There are some who, annoyed at the attention bestowed on this, appear to me to be rightly so averse to perfumes on account of their rendering manhood effeminate, as to banish their compounders and vendors from well-regulated states, and banish, too, the dyers of flower-coloured wools. For it is not right that ensnaring garments and unguents should be admitted into the city of truth; but it is highly requisite for the men who belong to us to give forth the odour not of ointments, but of nobleness and goodness. And let woman breathe the odour of the true royal ointment, that of Christ, not of unguents and scented powders; and let her always be anointed with the ambrosial chrism of modesty, and find delight in the holy unguent, the Spirit. This ointment of pleasant fragrance Christ prepares for His disciples, compounding the ointment of celestial aromatic ingredients.

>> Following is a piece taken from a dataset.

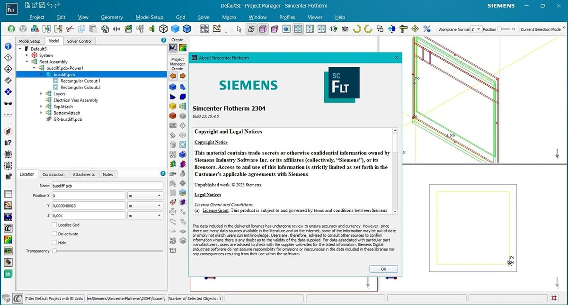This screenshot has width=568, height=305.
Task: Open the Position X unit dropdown
Action: click(145, 196)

Wherefore also the Lord Himself is anointed with an ointment, as is mentioned by David: “Wherefore God, thy God, hath anointed thee with the oil of gladness above thy fellows; myrrh, and stacte, and cassia from thy garments.”[549] But let us not unconsciously abominate unguents, like vultures or like beetles (for these, they say, when smeared with ointment, die); and let a few unguents be selected by women, such as will not be overpowering to a husband. For excessive anointings with unguents savour of a funeral, and not of connubial life. Yet oil itself is inimical to bees and insects; and some men it benefits, and some it summons to the fight; and those who were formerly friends, when anointed with it, it turns out to deadly combat.
Ointment being smooth oil, do you not think that it is calculated to render noble manners effeminate? Certainly. And as we have abandoned luxury in taste, so certainly do we renounce voluptuousness in sights and odours; lest through the senses, as through unwatched doors, we unconsciously give access into the soul to that excess which we have driven away. If, then, we say that the Lord the great High Priest offers to God the incense of sweet fragrance, let us not imagine that this is a sacrifice and sweet fragrance of incense; but let us understand it to mean, that the Lord lays the acceptable offering of love, the spiritual fragrance, on the altar.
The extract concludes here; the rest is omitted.